Les racines du christianisme

Le Nonce apostolique, ancien évêque d’Assise que le luxe et les luttes intestines de Venise exaspèrent, a bien vite repéré l’intérêt exceptionnel du tableau : « les racines du christianisme étaient là tout entières peintes comme jamais personne ne les avait peintes. » « Que lis-tu sur leurs visages ? L’amour ! la charité ! Et surtout cette qualité que personne ne donne plus aux saints : cette imperturbabilité (il avait prononcé le mot en s’arrêtant sur chaque syllabe), cette manière de dire à chacun : « c’est toi que j’attendais ».

Élie est dénoncé comme Juif, condamné à mort. Ses œuvres sont promises à l’autodafé. Seule subsiste une toile signée « T », dont Titien s’approprie la signature pour que soit préservé l’unique tableau subsistant de celui qui aura été l’un des plus grands peintres de son temps.

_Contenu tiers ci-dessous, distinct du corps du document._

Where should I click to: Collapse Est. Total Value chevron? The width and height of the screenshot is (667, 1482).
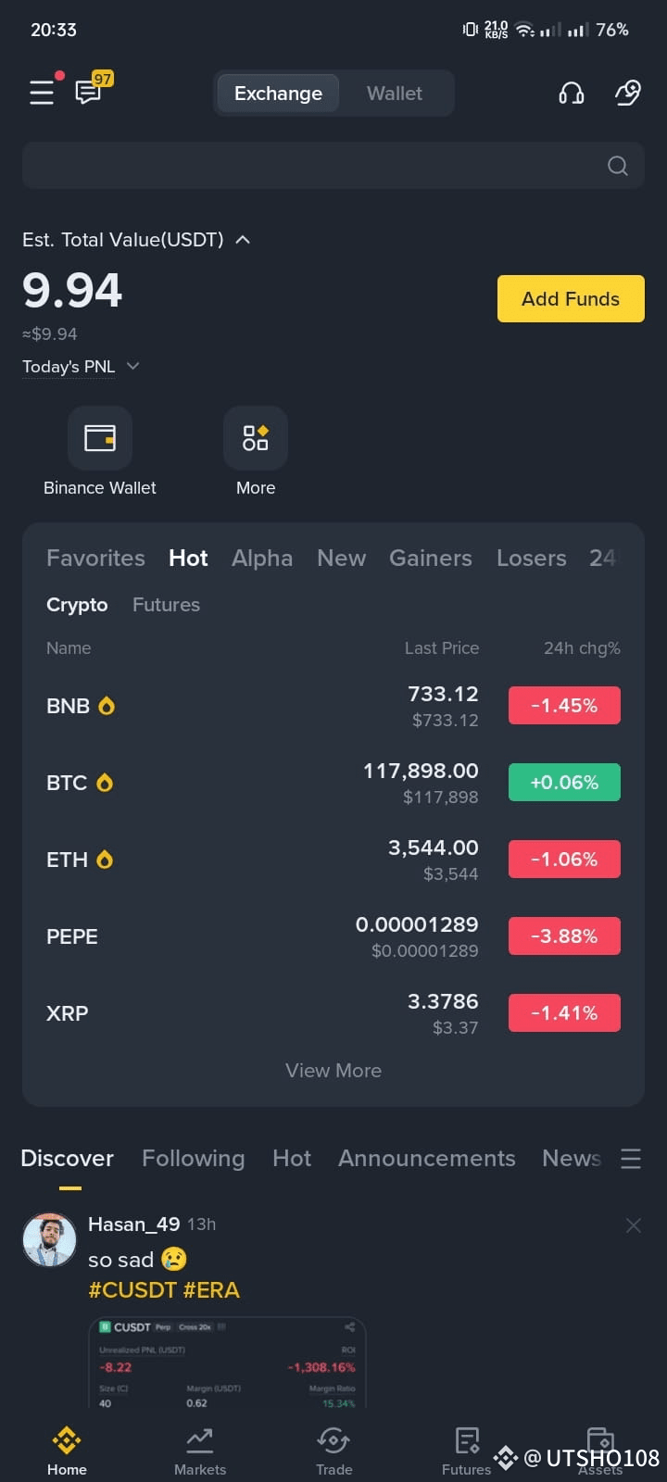[243, 240]
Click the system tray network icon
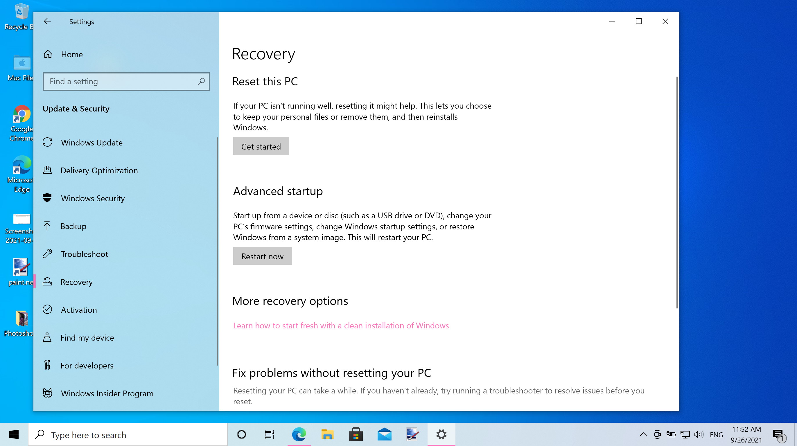The width and height of the screenshot is (797, 446). tap(686, 434)
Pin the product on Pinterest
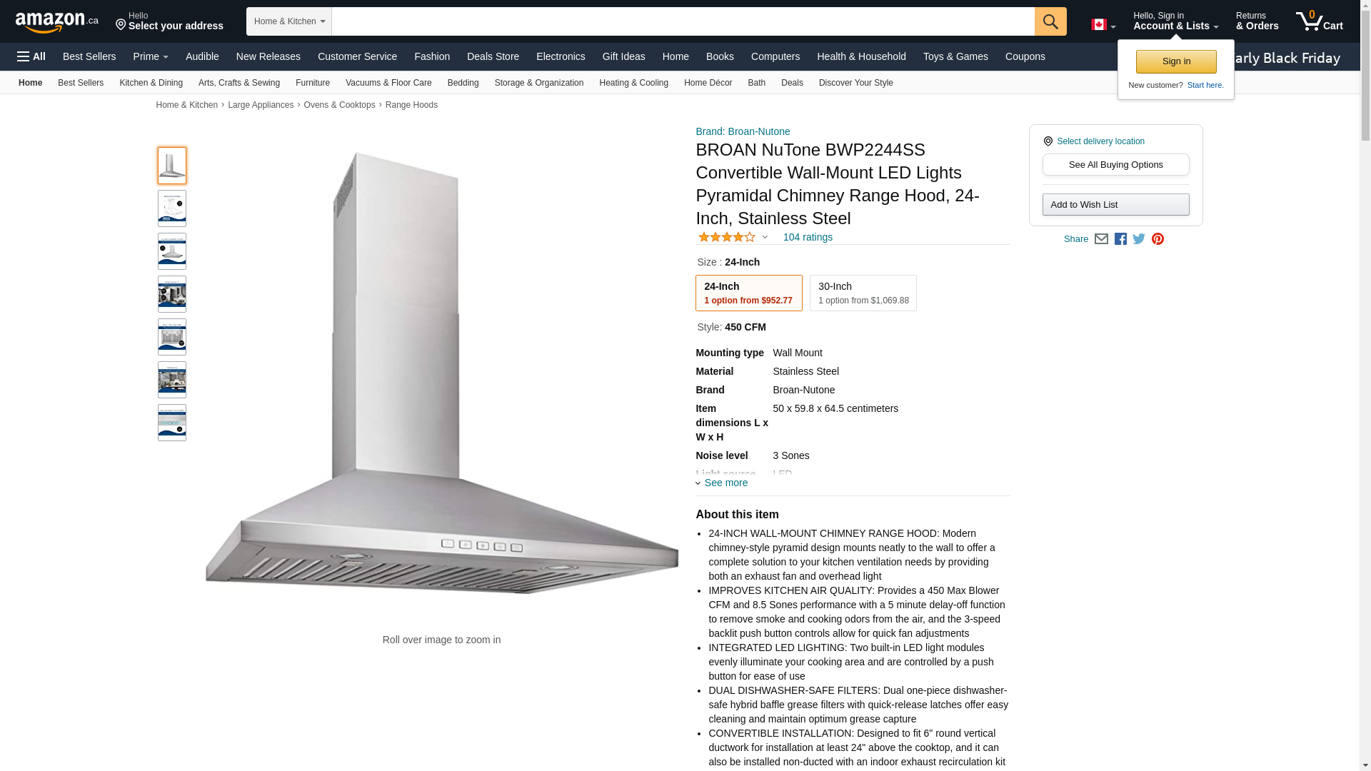Viewport: 1371px width, 771px height. coord(1157,239)
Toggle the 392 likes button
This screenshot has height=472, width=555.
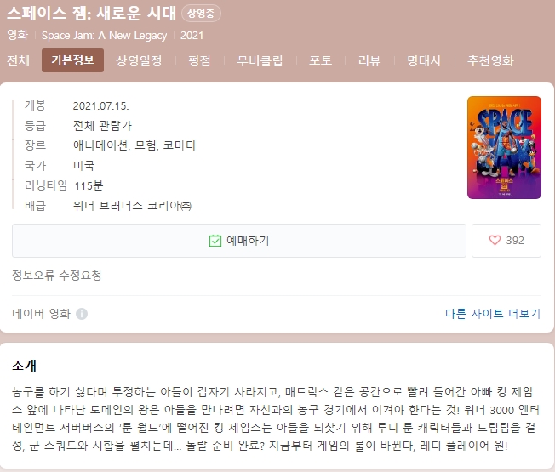[x=506, y=241]
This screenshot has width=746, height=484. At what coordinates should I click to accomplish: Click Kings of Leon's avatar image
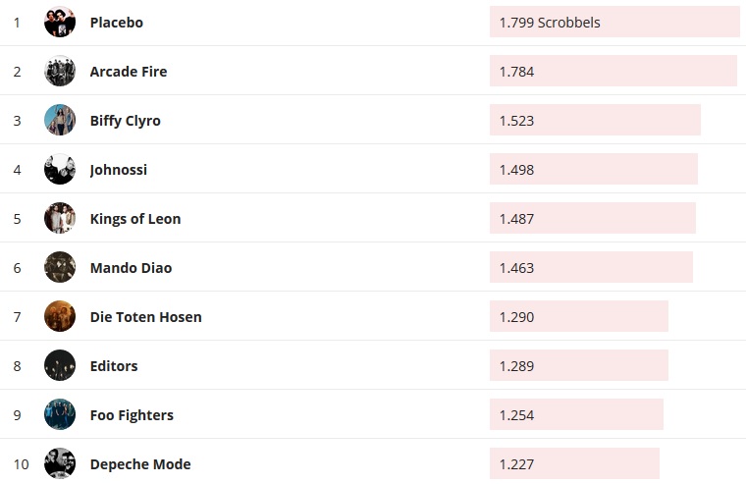(60, 218)
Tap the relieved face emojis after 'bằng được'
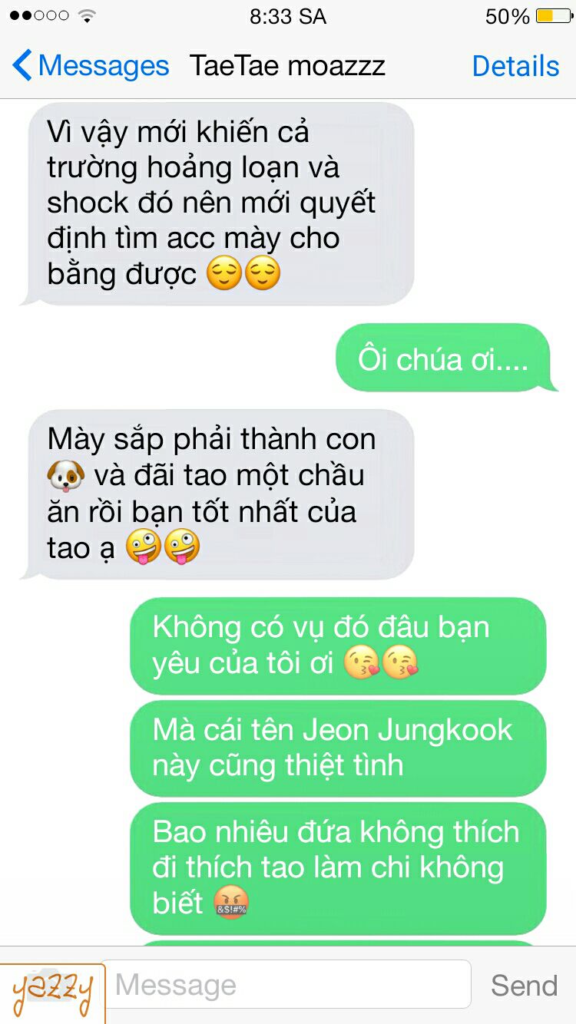The height and width of the screenshot is (1024, 576). (x=243, y=274)
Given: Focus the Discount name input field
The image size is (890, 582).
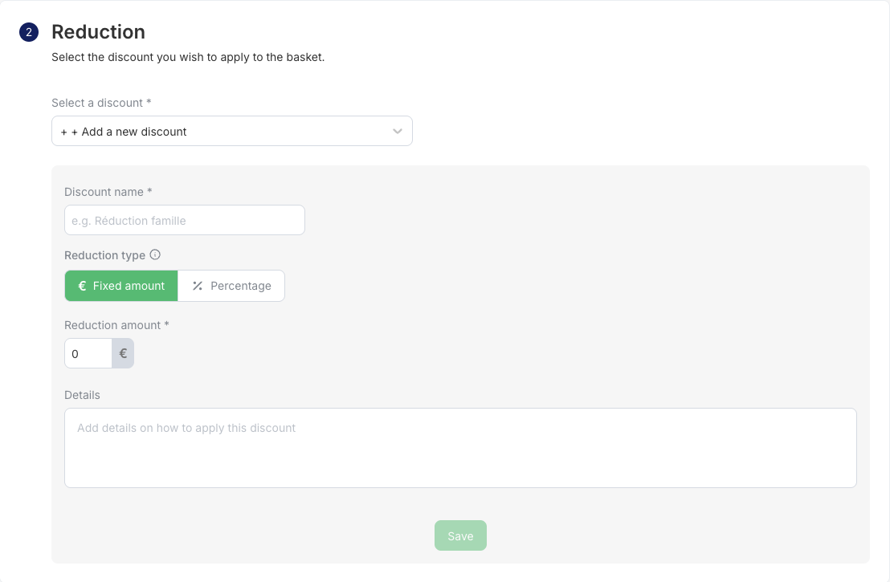Looking at the screenshot, I should pos(185,220).
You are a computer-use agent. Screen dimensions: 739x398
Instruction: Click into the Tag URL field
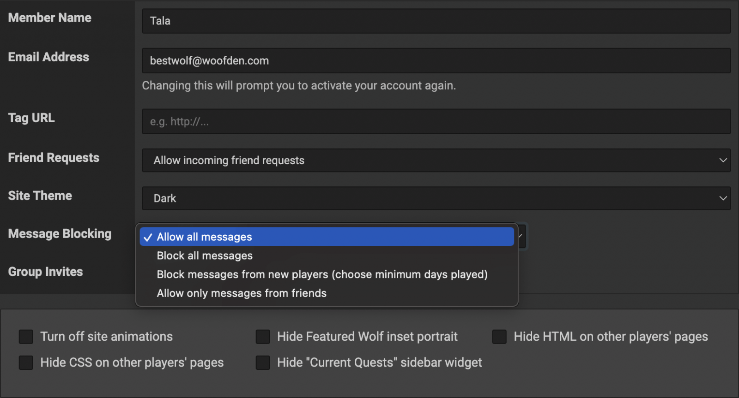[436, 122]
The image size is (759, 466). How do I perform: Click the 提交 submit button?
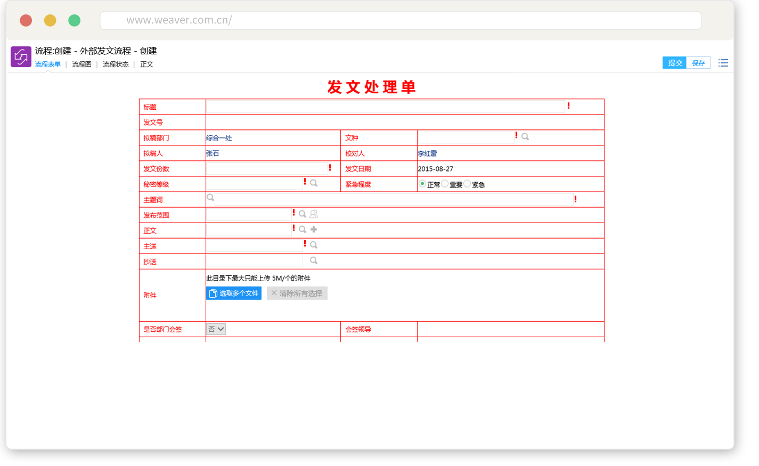pos(674,63)
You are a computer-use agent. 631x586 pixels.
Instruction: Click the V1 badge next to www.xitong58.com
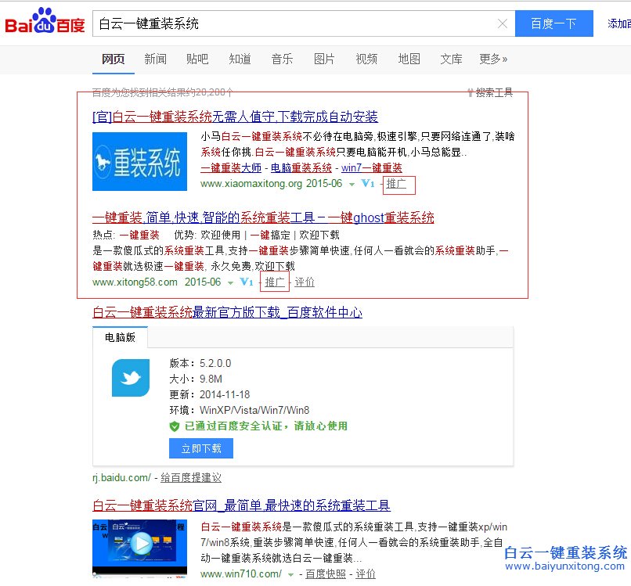point(247,282)
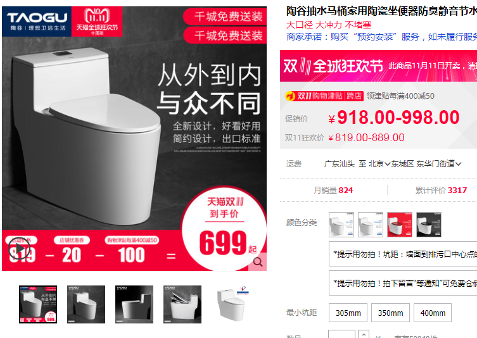Select 305mm pit distance option
The height and width of the screenshot is (338, 477).
click(x=348, y=313)
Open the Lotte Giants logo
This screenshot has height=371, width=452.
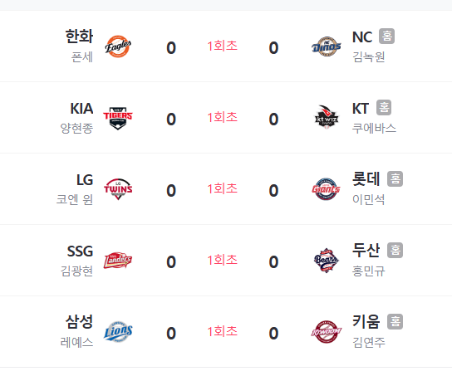[x=326, y=189]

Le roman rebondit, et Élie peut revenir à Constantinople se réconcilier avec son passé.

Densité humaine

Le roman de Metin Arditi, lui-même Juif né à Ankara et demeurant à Genève, est passionnant d’un bout à l’autre. Sa description de la communauté juive de Constantinople est saisissante. En mettant au monde Élie, sa mère le qualifie de « Kütchück fâré muy lindo », joli petit rat, mêlant allégrement le castillan de ses ancêtres et le turc de ses voisins.

Les personnages sont étonnants de densité humaine. Le père d’Élie, Sami, est employé chez un marchand d’esclaves, l’une des rares activités autorisées aux Juifs. Son protecteur à Venise, Filippo Cuneo, est fils illégitime d’un moine ; par son étalage de richesse et ses œuvres de charité, il tente désespérément de se hisser dans la bonne société vénitienne.

De retour à Constantinople, Élie renoue avec Zeytine Mehmet, un musulman amputé des deux jambes lors d’une bataille, qui demande la charité en observant les passants : « tu as remarqué que la plupart des gens de savent pas regarder ? Tout ce qu’ils veulent, c’est qu’on les regarde, eux ! qu’on leur fasse des compliments (…) Plus tu observes les gens, plus tu apprends de choses sur eux ! et mieux tu les comprends ! Et (il prit un ton mystérieux) … plus tu obtiens d’eux ce que tu veux… »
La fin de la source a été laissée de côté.